Numerous articles have been written, and debates engaged, about the question, “Are market researchers bad marketers?” It does strike one as odd—that a profession so driven to understand customer attitudes and behaviors, can’t seem to apply the discipline for its own marketing—and ultimately revenue-generating—benefit.
Is it just the case of the cobbler’s children having no shoes?
Well, I got a big clue earlier this month. I won’t name names, but I heard a researcher from a well-known firm talk about their, “new approach to market segmentation.” And about ten minutes in, I reached three conclusions.
- Yes, his company is doing some cool stuff to leverage social media research to gain insights about specific target markets
- But he was using the term “segmentation” incorrectly; his methodology is about profiling existing, known segments previously identified by his clients—not discovering the best ways to segment a market. What his firm is doing is profiling, or creating personas as some prefer, but it is not a “segmentation study.”
- And apparently his clients don’t care. His firm is apparently doing very well selling segmentation studies that rely on “listening” to social media—not asking questions. And on profiling segments; not defining them.
I have to say, this speaker deserves major kudos for understanding his market segment; that there are a lot of marketing decision makers who want fast, social media-based profiling of their existing segments. This guy understands what his market wants, and he is giving it to them.
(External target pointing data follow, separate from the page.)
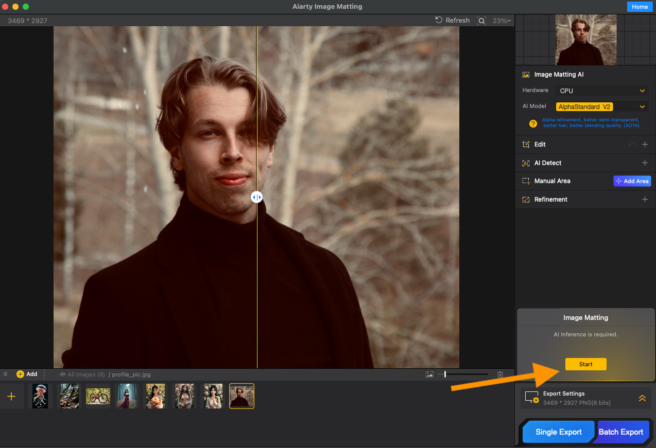Click the help icon under AI Model

pos(533,123)
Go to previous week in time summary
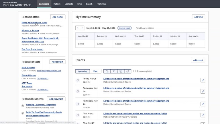This screenshot has width=220, height=124. click(x=78, y=28)
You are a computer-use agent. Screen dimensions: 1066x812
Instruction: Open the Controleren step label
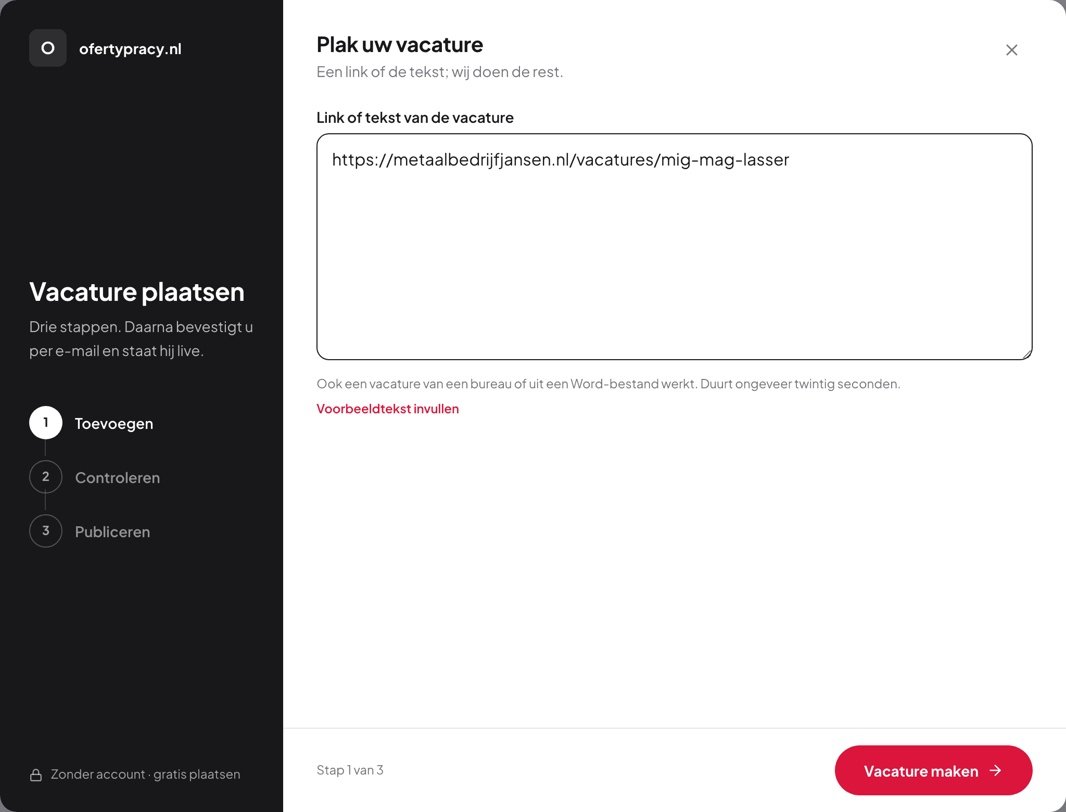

So what did this all teach me?
Often, making a complex thing really simple is what leads to marketing success. A classic example: for years AOL was the preferred email platform of choice for the average American consumer; we techie types cringed, but the masses loved it. And unfortunately, the masses don’t always appreciate the brilliance of more complex products—or in our case, of more rigorous market research. Calling a profiling study “market segmentation” may make researchers cringe, but to a lot of people who buy market research, it may be just fine.